Я очень люблю субботний вечер у нас в доме. Моя мама поет. А в комнате сгущаются сумерки, и мне становится грустно. Я тоскую по субботе, она на исходе. Я тоскую по маминому пению, хотя пока она еще поет. Но я наперед знаю: вот-вот мама выглянет в окно и в вечернем сумраке увидит на небе звезду.
— Есть! — скажет мама. Ее «есть», тихо звеня, повиснет в воздухе, как пропетая нота.
Мама вносит из кухни зажженную лампу. Лицо у нее будничное и озабоченное. Конец субботе…
— Пойдем, я тебе солью на руки, — говорит мне Дрейже маминым голосом.
Я наклоняюсь над тазом, Дрейже поливает мне на руки из большой медной кружки и улыбается своим беззубым ртом. Зуба ни одного. Когда Дрейже улыбается, она становится совсем не похожей на ту, которую я привыкла видеть только по субботам за столом. Тоненькие морщинки, которыми сплошь исчерчены ее бледные щеки, приходят в волнение и плывут вверх к ее кротким глазам. Большим, широко раскрытым, совсем как у молодой.
Вхожу вслед за Дрейже в ее чистенькую каморку. Она садится на единственный стул, а меня усаживает на свою аккуратно застеленную кровать. Достает из ящика стола альбом с фотографиями:
— Это мой жених.
И перелистав страницу:
— Это мой муж.
— Ой, так это же совсем не тот, — удивляюсь я.
— Не тот. Конечно, не тот, — охотно соглашается Дрейже.
Еще страница и еще:
— Это мой папа и моя мама. А вот Авремеле. Ему здесь всего девять годочков. Что ты на меня так смотришь? Авремеле это. Твой дядя Авром. А тут мои дети. Видишь, одна девочка и два мальчика. Их мачеха, говорят, еще жива.
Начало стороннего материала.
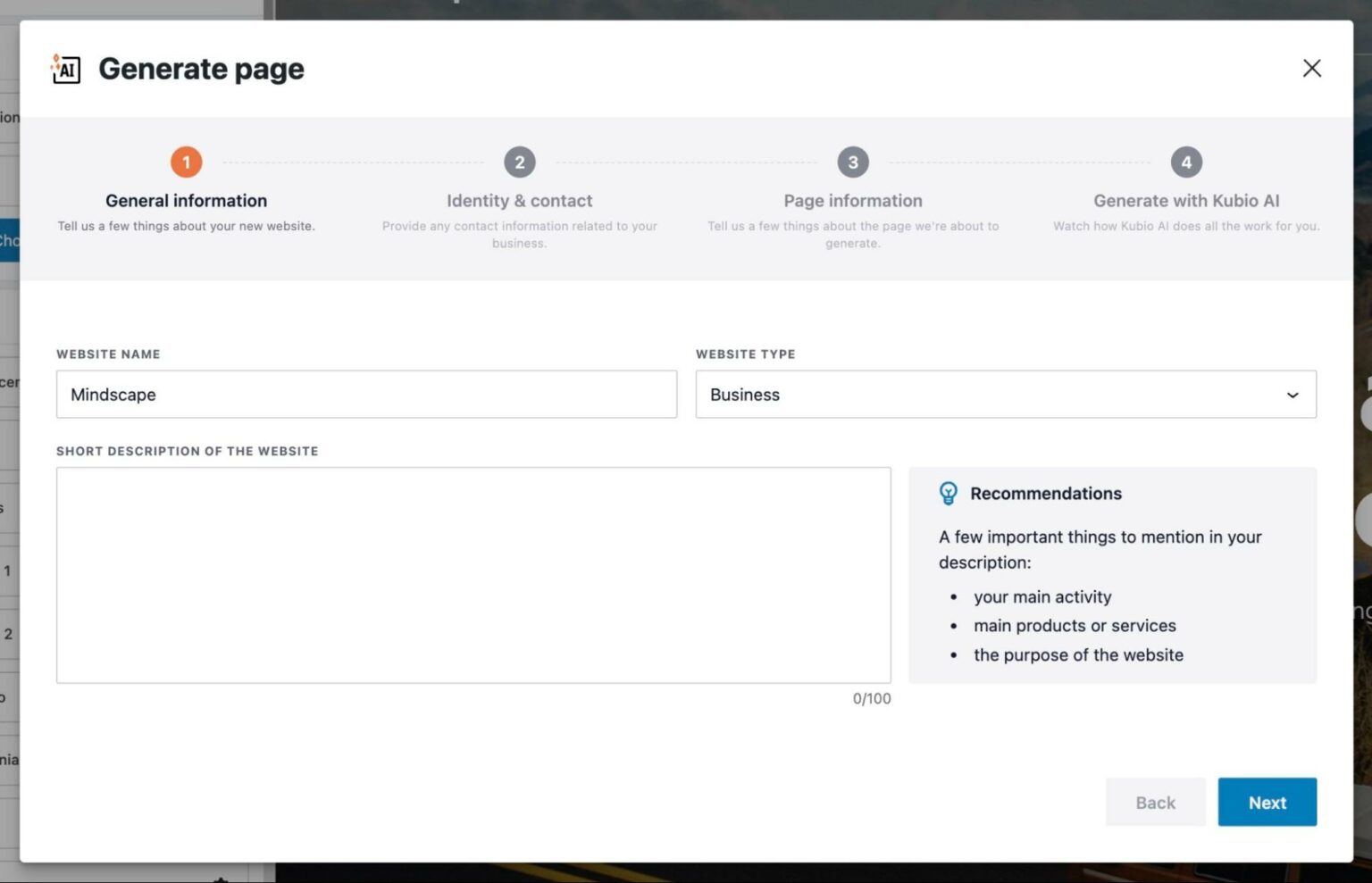Click the General information step label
В Варшаве она, их мачеха.
Дрейже все листает альбом, но я к фотографиям уже особенно не присматриваюсь. Мне как-то не по себе с Дрейже. «Она, наверно, сумасшедшая, — подумалось мне в тот день во второй раз. — У ее детей мачеха в Варшаве… Что это она такое говорит?» Все же, когда Дрейже закрывает альбом, у меня против воли вырывается вопрос:
— Ну, а вы сами? Никогда не фотографировались?
— Есть, есть у меня карточка, как же. — Дрейже снова открывает альбом. — Я здесь уже старая, видишь, почти тридцать стукнуло. Кто его знает, что на меня нашло. Не понадеялась на местного фотографа. Глупость какая. Ради этой вот карточки аж в город поехала.